What does it take to start a civil war?

Perhaps the most famous civil war in history began on April 12, 1861, when secessionist Southerners attacked the United States Army garrison at Fort Sumter, South Carolina.  Subsequent hostilities embroiled the American states in bloody battles that slaughtered a large portion of their youthful male population.  About a quarter of each army was killed and nearly half a million wounded, many of them grievously.

Even after the South surrendered, in 1865, the aftermath of the war saw intense resentment that, it is said, continued even until after the last veteran of that war finally died of old age.

What could cause such brutal fratricide?

While officially, the Civil War was not fought over the issue of slavery, there can be little doubt that without the existence of legalized slavery, matters would have been very different and, perhaps, even peaceably resolved.

Slavery was a condition over which, despite legislated compromises since 1789 and beyond, no permanent compromise was possible.  There was, and is, no middle ground.  Human rights are what they are, and those rights are a central principle in the Declaration of Independence and the United States Constitution.  Reasonable disagreements over general human rights may arise concerning limits and specifics, but as to the central issue, there can be no doubt: it is abominable for one man to own another, as one owns cattle or land.

Today, with the issue of slavery settled and sealed in blood, it seems inconceivable that the United States might ever again engage in such mutual mass slaughter.  What could possibly cause it?

Consider abortion.  It either is or is not the violation of the right of an unborn child to live. 

Consider the so-called gender issues.  Either homosexuality (along with so-called transgenderism) is worthy of the full protections of the law (as in, for example, redefining marriage to include same-sex couples), or it is not.  Opposition is considered by some to be the intentional infliction of suffering upon gays and transgenders.

There are more issues than these two that divide Americans irreconcilably, but they might top the list at the moment.  And irreconcilable they are. 

"Abortion rights" began with a misguided interpretation of a right to privacy, the right of a pregnant woman to exercise the power of life and death over her unborn child during the first trimester of gestation.  From that beginning, it has expanded ever farther, to include so-called late-term abortion.  Virginia's Governor Ralph Northam's hideous description of infanticide outside the womb, which he tacitly endorsed as a proposed law, is far beyond any possibility of compromise.  Opponents of abortion are accused of being anti-woman.
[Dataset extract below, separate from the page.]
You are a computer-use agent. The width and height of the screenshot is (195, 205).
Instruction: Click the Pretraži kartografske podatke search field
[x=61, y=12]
So-called gay rights began with a plea from homosexuals to be free from harassment, but over time, the concept has infringed more and more on religious liberties, and the right of free speech, of others.  Policies now in place in certain locales require that everyone speak as if he believed that if a man claims to be a woman, he is one.  "Mis-gendering" someone — that is, by calling a woman a woman when she identifies as being a man — is already, in some cases, cause to be fired from one's job, possibly sued in court, and eventually to be imprisoned once the movement runs its course.  High school children can be required to shower with members of the opposite sex.

Gender issues include such amorphous topics as toxic masculinity, a concept that is beginning to suggest that laws be made forcing parents to raise their children as "gender fluid" or lose custody.  Public schools propagandize small children into points of view held by transgender advocates, with no practicable "opt out" provision for parents who object, nor any mention of opposing points of view, except pejoratively.

Statements like these bring charges of fear-mongering, just as a few years ago, the specter of same-sex "marriage" was scorned by gay rights advocates as propaganda.

Where are the public debates over these issues?  On what college campus is it permitted to openly declare unpopular opinions on these matters without physical violence being used to suppress dissident speakers?

How many more divisive issues will result in the infringement of rights and in violent protests?  Global warming?  Public displays of Christian crosses?  Assisted suicide and involuntary euthanasia?  Racial reparations?  Sharia law?  Illegal immigration?  How many?  How far will the violence go?  When will the rage break us apart?

What does it take to start a civil war?  Where is today's version of Fort Sumter?